Fisheries Chief Larry Riley explained to the Arizona Game and Fish Commission on Oct. 20 that the fisheries program is very broad and department personnel throughout the agency are directly or indirectly involved in the team effort.
Riley provided the commission with an overview of accomplishments this past year. "By no means is this an exhaustive list, and probably inappropriately gives short shrif to many of the every day activities that we take for granted," Riley said.
The accomplishments are:
· The hatchery program traveled more that 120,000 miles and stocked more than three million fish for fishing recreation in Arizona.
· Completed a second reintroduction of Gila trout in Raspberry Creek in November of 2000.
· Made good headway on the recovery of the Apache trout through a continuing partnership with anglers, the Apache-Sitgreaves National Forest, and the U.S. Fish and Wildlife Service.
· In partnership with the Northern Arizona Flycasters and the Coconino National Forest, worked to refurbish Middle Tank by draining and re-excavating the lake along the lines of the very successful JD Dam Lake project completed a couple of years ago with the same partners.
· Completed refurbishing Rose Canyon Lake in partnership with the Coronado National Forest, the U.S. Marine Corps, and the Seabees.
· Continued a fisheries management initiative at Fortuna Pond near Yuma in conjunction with the Bureau of Land Management.
· Worked with the City of Tempe for initiating a winter trout stockings on the 224-acre Tempe Town Lake.
· Worked with the White Mountain Flycasters and others to make considerable improvements along Silver Creek.
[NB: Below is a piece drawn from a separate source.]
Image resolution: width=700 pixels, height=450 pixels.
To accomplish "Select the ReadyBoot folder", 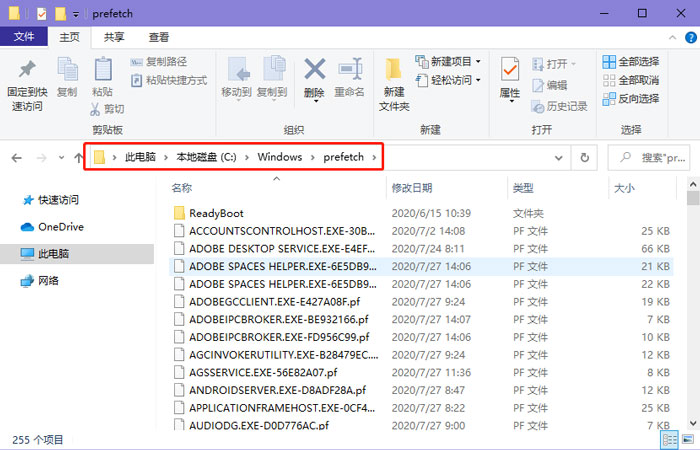I will point(216,213).
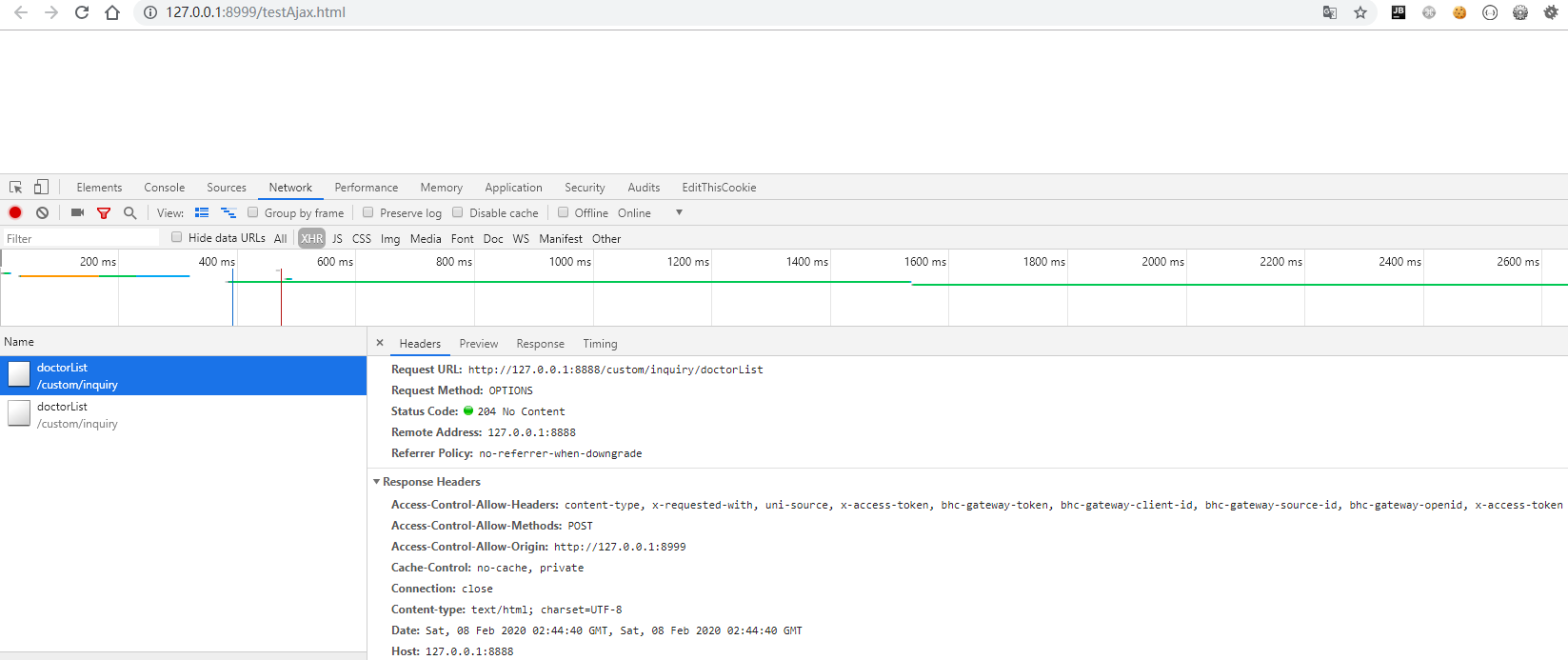Open network search magnifier icon
Screen dimensions: 1568x660
pyautogui.click(x=130, y=212)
The winter catch-and-release program on Silver Creek has caught fire with local anglers and visitors to the Show Low area.
· Installed spawning substrate in Lee Valley Creek in partnership with a number of fishing groups,
· Traveled to Wyoming to gather arctic grayling and stocked them into Lee Valley Lake.
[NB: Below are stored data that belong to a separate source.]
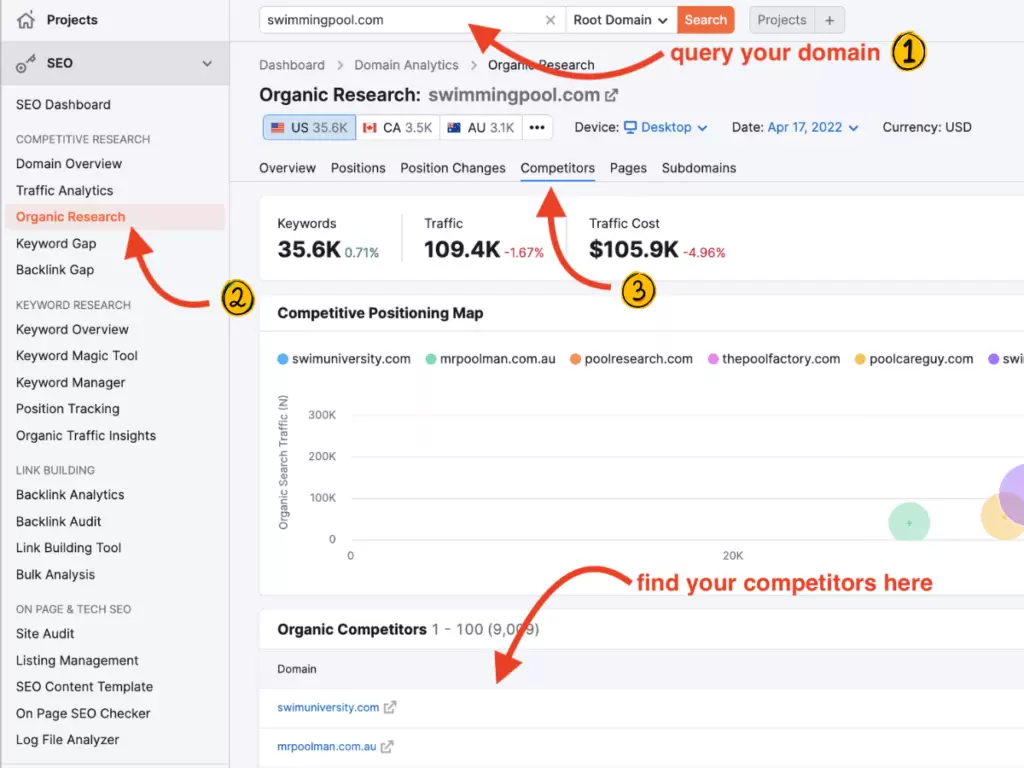Switch to the Position Changes tab
This screenshot has height=768, width=1024.
point(452,168)
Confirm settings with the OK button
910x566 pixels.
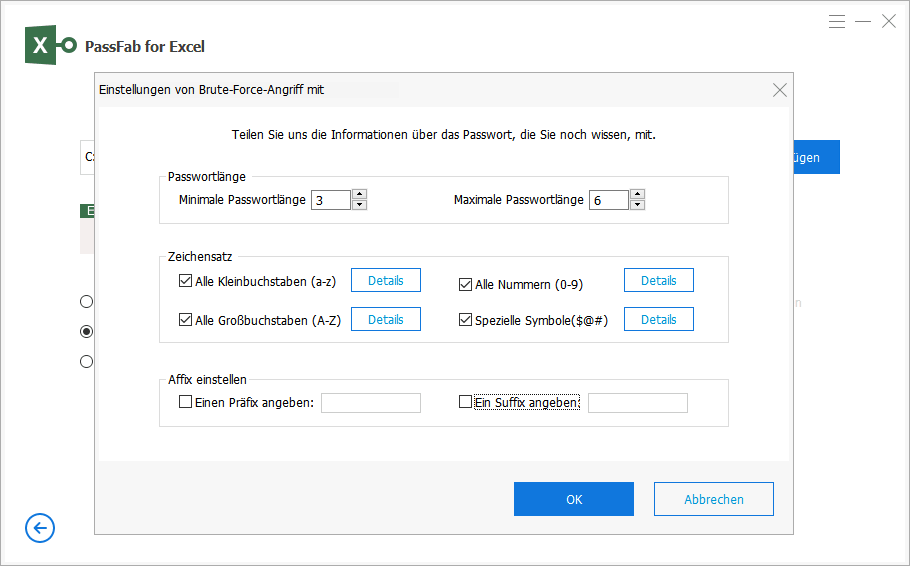click(573, 499)
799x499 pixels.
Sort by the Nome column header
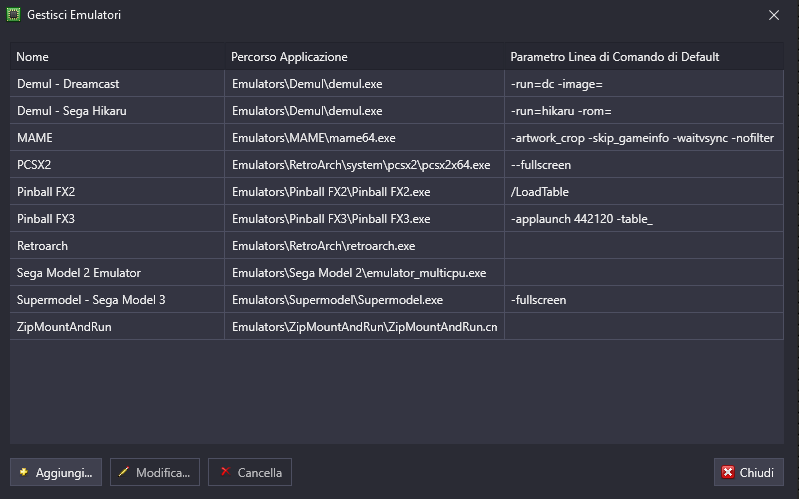[117, 57]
· Continued the partnerships with Anglers United, Bureau of Land Management, California, Bureau of Reclamation, U.S. Fish and Wildlife Service, and MWD on the Lake Havasu Fisheries Improvement Project. This is the largest freshwater habitat improvement project in the United States.
· Completed a commitment to stock 30,000 razorback suckers into the Lake Havasu. Progress is being made by our partners to meet a similar commitment for bonytail.
· Worked in partnership with the Flagstaff Arboretum to provide a refugium for Little Colorado spinedace.
· Worked on watershed improvements on East Clear Creek and reintroduced Little Colorado spinedace in partnership with the Coconino National Forest, the U.S. Fish and Wildlife Service, and affected permittees,
· Dedicated a brand new fishing pier at Bartlett Lake this past summer – a cooperative venture with the Tonto National Forest and the Arizona Department of Transportation.
"I’d be remiss if I didn’t mention the fact that the department, along with the AZ-New Mexico Chapter of AFS and the Western Division of AFS, hosted the 131st annual meeting of the American Fisheries Society in Arizona this past summer. This meeting brought more than 1,100 prominent fisheries scientists from around North America, and the world, to Arizona. One prominent fisheries scientist termed one of the symposia at that meeting as ‘historic,’" Riley said
Riley added that the Fisheries Program in Arizona serves more than 400,000 licensed anglers that spent nearly eight million days fishing, contributed about $9 million dollars of license revenue to the department, and spent more than $330 million in Arizona on fishing, contributing more than $660 million to the state’s economy.
"The Fisheries Program also made significant contributions to the conservation of topminnow, pupfish, little Colorado spinedace, Apache trout, Gila trout, razorback suckers, and many others," Riley said.